Le cinéma d'animation semble avoir découvert le Bigfoot. Après Nelly et Simon: Mission Yéti et Smallfoot, c'est au tour de Missing Link de partir à l'aventure pour tenter de prouver l'existence de cette créature légendaire.
Comme pour ses prédécesseurs, ce sont les enfants qui risquent d'y trouver leur compte. Le long métrage est parsemé de touches d'humour rocambolesques, dans la tradition du slapstick, et il fera sourire instantanément. Après une entrée un peu laborieuse, le rythme se replace et l'action coule à flots. Les péripéties sont tellement nombreuses qu'il est plutôt difficile de bayer aux corneilles. Si en plus on y ajoute une bête charmante et irrésistible...
Les plus vieux se sentiront en terrain connu devant cette intrigue prévisible qui célèbre les vertus de la famille et de l'amitié. Les hommages - à Indiana Jones, Le tour du monde en 80 jours - se succèdent dans la bonne humeur, bien que les adultes trouveront peut-être l'ensemble un brin trop didactique et superficiel (la critique de la société victorienne n'est guère élaborée).

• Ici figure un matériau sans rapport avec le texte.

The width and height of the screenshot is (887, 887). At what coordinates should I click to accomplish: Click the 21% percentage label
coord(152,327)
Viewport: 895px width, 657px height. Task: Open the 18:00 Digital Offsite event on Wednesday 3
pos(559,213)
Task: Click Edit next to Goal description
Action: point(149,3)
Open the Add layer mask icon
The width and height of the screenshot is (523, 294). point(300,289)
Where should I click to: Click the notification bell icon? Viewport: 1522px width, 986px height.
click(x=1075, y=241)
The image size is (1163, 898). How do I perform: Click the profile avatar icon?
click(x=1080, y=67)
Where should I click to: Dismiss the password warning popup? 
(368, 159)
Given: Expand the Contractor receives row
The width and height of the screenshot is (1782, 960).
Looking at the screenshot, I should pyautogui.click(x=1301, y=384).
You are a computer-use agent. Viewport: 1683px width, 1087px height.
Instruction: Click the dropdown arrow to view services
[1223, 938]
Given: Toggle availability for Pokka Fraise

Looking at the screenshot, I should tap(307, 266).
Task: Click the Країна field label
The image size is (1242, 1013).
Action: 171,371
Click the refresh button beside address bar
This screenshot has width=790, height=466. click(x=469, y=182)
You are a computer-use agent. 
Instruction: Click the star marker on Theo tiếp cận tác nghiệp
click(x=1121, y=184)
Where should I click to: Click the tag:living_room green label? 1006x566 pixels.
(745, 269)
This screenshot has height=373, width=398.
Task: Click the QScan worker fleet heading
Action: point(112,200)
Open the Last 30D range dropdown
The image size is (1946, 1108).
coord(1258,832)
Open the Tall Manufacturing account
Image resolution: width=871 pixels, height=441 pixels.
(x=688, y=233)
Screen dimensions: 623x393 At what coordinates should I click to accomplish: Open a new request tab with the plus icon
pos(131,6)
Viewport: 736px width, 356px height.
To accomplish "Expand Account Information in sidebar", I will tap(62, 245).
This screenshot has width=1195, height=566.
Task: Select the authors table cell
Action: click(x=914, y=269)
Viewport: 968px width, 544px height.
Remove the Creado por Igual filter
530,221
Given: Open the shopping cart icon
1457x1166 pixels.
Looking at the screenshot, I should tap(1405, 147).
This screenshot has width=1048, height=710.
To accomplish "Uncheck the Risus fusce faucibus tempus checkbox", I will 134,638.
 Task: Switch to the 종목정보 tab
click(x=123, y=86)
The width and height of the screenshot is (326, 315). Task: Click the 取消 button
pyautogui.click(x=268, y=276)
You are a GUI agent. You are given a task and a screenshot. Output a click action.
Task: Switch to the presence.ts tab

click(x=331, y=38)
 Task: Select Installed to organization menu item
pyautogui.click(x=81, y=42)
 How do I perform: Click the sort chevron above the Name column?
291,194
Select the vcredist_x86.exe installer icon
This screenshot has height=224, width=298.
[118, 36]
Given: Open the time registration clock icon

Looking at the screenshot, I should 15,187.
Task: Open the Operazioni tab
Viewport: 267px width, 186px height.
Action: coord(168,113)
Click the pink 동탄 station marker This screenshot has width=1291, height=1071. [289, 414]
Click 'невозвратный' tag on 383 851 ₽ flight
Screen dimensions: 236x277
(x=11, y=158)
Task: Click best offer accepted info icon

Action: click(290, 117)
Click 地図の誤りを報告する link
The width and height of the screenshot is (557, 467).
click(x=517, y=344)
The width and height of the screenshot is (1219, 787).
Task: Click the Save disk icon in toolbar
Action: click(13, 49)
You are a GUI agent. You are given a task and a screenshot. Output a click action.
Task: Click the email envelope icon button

Au moins, le cinéaste Chris Butler a eu la présence d'idée de saupoudrer son scénario de quelques idées avant-gardistes, dont celle, lumineuse, de permettre au personnage principal, identifié comme masculin, de se choisir un prénom féminin.
Cela ne plongera pas pour autant le film dans la modernité. En fait, Missing Link revendique son côté vieillot, à la fois sur le plan narratif qu'esthétique. En optant pour une technique d'animation image par image, le récit tourne le dos aux technologies dites révolutionnaires - que l'on retrouve notamment dans How to Train Your Dragon - pour se concentrer sur l'essentiel. L'âme ne doit pas être tangible et dépendante des prouesses visuelles et sonores, mais exister par elle-même. Elle est d'ailleurs palpable au sein de ces dessins soignés, au style assumé.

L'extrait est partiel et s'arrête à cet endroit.